Rewrite the material from the line with "Task: Open the Modules Manager" to the line with "Action: click(1018, 361)", putting "order" in place of "invoice" and keeping everything else unchanged.

══ RECORD EXTRACTS ══

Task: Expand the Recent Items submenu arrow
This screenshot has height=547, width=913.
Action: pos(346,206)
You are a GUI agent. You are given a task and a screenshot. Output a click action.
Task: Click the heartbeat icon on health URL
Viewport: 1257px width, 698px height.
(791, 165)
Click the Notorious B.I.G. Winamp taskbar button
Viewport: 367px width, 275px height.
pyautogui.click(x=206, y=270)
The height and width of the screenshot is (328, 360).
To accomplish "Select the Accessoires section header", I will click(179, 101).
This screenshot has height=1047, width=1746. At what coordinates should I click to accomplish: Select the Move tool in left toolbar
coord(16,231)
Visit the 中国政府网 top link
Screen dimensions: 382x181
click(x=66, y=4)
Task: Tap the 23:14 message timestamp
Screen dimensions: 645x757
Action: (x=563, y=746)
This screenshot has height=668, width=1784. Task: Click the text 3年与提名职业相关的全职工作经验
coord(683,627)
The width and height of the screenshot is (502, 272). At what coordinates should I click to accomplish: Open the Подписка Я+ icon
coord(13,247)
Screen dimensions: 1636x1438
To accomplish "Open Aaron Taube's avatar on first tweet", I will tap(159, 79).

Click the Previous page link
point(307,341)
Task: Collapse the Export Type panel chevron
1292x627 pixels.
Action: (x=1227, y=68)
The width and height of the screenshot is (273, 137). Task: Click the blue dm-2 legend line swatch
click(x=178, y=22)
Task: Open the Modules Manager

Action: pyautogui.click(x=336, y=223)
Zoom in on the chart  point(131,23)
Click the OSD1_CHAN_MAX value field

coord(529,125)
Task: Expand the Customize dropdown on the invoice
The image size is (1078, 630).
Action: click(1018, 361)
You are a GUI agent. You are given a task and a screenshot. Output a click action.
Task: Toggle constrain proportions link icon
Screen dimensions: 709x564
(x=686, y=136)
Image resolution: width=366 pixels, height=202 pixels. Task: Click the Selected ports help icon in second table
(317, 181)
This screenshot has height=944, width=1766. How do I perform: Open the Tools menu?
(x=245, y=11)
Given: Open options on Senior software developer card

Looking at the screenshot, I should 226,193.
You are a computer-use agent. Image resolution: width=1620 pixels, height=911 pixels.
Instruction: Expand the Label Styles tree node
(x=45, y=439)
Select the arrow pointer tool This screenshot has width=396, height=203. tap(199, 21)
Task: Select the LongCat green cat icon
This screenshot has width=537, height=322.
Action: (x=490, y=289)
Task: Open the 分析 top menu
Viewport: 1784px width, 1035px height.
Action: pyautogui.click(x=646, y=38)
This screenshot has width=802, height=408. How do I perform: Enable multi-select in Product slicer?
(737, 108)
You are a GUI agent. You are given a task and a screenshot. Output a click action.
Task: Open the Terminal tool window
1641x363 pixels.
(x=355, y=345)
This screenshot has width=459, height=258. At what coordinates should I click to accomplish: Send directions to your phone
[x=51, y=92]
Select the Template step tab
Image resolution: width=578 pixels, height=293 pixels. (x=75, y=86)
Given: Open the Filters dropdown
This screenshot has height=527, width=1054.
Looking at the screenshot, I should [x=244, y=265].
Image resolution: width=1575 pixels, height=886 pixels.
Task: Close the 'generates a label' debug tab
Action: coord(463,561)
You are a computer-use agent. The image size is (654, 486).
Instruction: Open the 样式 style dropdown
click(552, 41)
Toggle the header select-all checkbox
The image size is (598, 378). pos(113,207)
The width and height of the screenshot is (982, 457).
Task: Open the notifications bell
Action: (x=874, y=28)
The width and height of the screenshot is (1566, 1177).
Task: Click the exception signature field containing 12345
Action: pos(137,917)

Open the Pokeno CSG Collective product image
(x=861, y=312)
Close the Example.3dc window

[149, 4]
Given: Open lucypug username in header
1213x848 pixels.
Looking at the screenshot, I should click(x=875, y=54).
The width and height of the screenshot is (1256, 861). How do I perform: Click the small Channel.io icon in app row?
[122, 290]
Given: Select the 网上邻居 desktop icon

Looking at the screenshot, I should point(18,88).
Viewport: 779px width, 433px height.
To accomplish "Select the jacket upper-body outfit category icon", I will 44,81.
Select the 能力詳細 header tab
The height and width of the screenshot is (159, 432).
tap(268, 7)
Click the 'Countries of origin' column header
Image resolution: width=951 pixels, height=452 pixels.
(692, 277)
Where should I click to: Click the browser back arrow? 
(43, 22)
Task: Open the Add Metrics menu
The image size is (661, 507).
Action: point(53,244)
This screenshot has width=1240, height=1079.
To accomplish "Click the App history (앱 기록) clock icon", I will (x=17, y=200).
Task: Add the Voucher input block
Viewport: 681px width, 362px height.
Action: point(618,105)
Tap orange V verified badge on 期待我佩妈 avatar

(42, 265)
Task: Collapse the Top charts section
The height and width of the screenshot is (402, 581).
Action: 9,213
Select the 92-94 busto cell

═══

■ SOLUTION TO THIS TASK ■
Task: Open the Modules Manager

Action: pyautogui.click(x=336, y=223)
Zoom in on the chart  point(131,23)
Click the OSD1_CHAN_MAX value field

coord(529,125)
Task: Expand the Customize dropdown on the order
The image size is (1078, 630).
Action: click(1018, 361)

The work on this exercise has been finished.